Some examples include whatever part of you has affective empathy (feeling others’ feelings directly), premonitions, extra sensitivity to light, smell, sound, taste, whatever, deep intuitions leading to inexplicable leaps of faith, connection with something larger than yourself, could be the ocean or a tree or a sense of the divine or sacred…the part that does not organize everything as soon as you perceive it, that is open to All that you see, hear, feel, touch, taste, smell, sense before you can organize it into something categorizable… that part that is not afraid to leap where there is not a net because you know in your bones: There Is No Net Ever….
So, I am not marching victorious into 60, no. I am literally limping into it with an ankle brace, but I am also breathing inside my own skin comfortably for the first time ever, even when that means embracing grief and deep sorrow, sometimes rage and sometimes profound joy, seeing colors in the sky or water that make me cry with happiness, or maybe a simple ray of light that turns into a rainbow in the shower or the eagle that landed on my air conditioner one day after I had taken one of the leaps of faith, saying to someone I will not mask anymore for you. I am sorry you cannot handle who I am now, but this is me. And then I felt so exposed and lonely and like maybe I should back pedal, though I knew I would not and then the rainbow in the shower and then the bald eagle staring at me as if to say: Yes, you did the right thing and you are here now in your own power.
Time to take flight.
But also, as the years have gone on since that initial discovery, I recognize all the ways I am still affected, like yesterday walking on the street, realizing I am generally at a low-level panic at all times, especially if in public. I am looking at flowers but aware I can barely see them because some part of me is bracing for something. Perhaps a history of being seen as off somehow since infancy when I would not let anyone touch me, my mother having to nurse me using a pillow? I don’t know, but it makes simply ‘being’ quite challenging.

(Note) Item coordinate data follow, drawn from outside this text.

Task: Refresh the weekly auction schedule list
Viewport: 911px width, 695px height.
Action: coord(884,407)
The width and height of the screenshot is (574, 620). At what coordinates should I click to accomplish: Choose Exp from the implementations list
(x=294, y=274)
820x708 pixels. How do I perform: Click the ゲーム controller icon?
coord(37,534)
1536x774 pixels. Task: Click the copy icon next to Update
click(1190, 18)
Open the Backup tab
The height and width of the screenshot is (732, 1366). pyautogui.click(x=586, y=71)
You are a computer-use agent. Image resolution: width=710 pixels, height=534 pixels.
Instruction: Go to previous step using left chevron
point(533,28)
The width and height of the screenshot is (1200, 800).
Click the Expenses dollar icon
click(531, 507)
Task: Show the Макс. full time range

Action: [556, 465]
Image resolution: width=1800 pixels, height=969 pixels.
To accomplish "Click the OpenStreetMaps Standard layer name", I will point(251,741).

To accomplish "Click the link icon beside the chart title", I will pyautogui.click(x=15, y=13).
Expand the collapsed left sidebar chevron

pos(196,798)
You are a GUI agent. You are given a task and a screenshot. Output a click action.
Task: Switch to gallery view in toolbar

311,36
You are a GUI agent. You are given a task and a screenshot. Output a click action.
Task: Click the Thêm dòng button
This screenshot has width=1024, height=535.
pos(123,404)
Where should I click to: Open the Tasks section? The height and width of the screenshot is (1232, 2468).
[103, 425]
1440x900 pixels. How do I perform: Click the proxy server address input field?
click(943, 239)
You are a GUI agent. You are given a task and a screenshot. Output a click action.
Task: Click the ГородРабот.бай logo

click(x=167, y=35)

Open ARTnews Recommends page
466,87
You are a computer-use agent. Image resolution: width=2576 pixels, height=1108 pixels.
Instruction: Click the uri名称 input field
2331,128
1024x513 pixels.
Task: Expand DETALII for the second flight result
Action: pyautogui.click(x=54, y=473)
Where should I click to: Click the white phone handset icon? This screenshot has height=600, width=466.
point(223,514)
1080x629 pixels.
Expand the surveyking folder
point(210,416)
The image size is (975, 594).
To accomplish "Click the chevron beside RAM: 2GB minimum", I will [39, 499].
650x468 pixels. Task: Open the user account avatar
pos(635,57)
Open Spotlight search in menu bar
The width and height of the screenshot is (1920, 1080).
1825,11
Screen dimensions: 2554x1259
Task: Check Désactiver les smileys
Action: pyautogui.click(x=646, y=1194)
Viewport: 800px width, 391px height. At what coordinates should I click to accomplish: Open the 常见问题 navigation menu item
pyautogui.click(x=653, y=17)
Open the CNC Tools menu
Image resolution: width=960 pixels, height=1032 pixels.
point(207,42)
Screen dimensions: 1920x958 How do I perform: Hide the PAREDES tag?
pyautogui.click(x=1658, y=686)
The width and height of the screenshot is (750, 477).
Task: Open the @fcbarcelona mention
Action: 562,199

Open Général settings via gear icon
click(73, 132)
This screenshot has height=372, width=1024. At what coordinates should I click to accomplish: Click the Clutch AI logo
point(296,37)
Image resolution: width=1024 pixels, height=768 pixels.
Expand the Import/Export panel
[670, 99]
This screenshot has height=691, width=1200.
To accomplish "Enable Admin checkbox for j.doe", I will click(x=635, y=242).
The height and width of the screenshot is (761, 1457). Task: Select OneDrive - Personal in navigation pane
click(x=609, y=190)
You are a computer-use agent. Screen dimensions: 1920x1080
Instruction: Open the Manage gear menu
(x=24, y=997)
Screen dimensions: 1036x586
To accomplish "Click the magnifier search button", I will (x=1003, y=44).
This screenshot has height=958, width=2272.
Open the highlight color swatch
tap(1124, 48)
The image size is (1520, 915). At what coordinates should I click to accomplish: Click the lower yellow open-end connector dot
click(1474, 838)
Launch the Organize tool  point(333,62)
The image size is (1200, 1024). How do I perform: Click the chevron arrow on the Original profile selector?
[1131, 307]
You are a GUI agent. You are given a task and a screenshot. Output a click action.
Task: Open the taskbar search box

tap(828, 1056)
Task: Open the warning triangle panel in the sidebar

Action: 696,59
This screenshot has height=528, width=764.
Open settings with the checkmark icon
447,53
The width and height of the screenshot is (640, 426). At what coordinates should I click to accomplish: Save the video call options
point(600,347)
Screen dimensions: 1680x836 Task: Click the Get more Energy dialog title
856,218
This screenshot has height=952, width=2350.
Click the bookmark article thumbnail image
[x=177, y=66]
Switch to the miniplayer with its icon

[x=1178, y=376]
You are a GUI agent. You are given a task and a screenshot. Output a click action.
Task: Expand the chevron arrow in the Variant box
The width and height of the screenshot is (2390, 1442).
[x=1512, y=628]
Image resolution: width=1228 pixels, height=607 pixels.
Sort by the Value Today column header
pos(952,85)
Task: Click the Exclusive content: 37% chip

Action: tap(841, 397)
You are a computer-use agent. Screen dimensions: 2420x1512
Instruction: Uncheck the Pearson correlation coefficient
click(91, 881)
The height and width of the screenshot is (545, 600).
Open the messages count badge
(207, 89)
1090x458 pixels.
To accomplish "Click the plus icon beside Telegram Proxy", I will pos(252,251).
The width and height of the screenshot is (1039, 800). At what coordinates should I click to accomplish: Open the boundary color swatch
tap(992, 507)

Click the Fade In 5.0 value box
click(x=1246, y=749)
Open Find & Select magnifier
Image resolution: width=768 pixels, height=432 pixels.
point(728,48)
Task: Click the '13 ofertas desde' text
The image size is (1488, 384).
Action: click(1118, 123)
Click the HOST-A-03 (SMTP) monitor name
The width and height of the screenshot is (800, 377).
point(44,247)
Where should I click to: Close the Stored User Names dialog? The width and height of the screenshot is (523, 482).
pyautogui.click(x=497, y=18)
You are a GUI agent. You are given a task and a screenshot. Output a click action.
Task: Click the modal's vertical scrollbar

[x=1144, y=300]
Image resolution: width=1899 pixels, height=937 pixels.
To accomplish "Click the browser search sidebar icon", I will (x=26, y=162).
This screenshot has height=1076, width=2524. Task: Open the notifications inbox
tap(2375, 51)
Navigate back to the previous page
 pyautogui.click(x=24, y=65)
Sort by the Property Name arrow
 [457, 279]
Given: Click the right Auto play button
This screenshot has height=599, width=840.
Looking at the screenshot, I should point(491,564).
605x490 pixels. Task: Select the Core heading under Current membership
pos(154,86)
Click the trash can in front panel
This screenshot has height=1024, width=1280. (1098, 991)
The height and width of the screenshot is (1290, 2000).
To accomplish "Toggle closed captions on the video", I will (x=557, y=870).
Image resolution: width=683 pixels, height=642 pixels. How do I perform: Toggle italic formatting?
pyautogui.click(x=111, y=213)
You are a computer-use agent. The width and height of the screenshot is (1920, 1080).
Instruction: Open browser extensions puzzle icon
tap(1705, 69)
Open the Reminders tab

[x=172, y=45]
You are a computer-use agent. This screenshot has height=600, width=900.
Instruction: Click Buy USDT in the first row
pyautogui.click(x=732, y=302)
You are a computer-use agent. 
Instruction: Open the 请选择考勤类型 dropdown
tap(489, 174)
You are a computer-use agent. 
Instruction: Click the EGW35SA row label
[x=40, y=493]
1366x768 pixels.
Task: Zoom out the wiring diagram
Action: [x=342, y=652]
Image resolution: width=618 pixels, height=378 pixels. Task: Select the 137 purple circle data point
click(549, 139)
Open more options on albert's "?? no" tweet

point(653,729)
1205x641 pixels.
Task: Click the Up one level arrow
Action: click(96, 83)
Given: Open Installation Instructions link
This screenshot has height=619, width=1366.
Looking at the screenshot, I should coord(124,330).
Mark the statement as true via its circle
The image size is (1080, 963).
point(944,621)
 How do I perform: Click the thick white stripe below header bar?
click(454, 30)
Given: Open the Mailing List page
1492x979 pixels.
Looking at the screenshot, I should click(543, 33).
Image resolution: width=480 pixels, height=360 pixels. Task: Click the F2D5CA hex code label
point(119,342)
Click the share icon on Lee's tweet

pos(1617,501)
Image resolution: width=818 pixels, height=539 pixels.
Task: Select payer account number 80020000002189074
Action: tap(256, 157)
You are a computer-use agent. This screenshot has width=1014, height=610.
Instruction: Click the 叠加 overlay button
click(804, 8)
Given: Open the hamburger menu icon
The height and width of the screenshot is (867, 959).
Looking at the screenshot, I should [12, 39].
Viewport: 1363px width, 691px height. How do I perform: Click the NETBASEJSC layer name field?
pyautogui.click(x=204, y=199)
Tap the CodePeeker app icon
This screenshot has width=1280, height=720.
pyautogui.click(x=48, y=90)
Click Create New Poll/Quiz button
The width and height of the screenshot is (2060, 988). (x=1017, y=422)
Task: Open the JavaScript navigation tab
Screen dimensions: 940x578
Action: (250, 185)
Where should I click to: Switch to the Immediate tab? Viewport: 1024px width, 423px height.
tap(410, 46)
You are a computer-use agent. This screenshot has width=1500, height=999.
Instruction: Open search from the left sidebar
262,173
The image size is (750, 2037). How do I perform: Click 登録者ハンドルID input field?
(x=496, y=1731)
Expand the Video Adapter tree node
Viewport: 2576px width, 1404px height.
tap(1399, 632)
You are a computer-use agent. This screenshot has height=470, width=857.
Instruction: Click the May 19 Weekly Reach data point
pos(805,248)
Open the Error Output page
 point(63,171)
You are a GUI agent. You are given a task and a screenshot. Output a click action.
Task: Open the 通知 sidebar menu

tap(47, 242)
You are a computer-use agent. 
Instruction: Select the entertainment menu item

I am here for it now, though. All of it. Even in the discomfort, I am at ease. It’s a paradox, but I’ll take it. In accepting it all, I don’t have to run or fix or fight or freeze or fawn.
Instead, I just breathe, relax, feel, watch, allow.
That is the first tool I learned from Kripalu yoga over 20 years ago, which is why it’s no accident I began the journey to discovering I was autistic soon after an intensive teacher training at Kripalu in June 2019.
Life is not a victory march. It’s an unveiling. One breath at a time.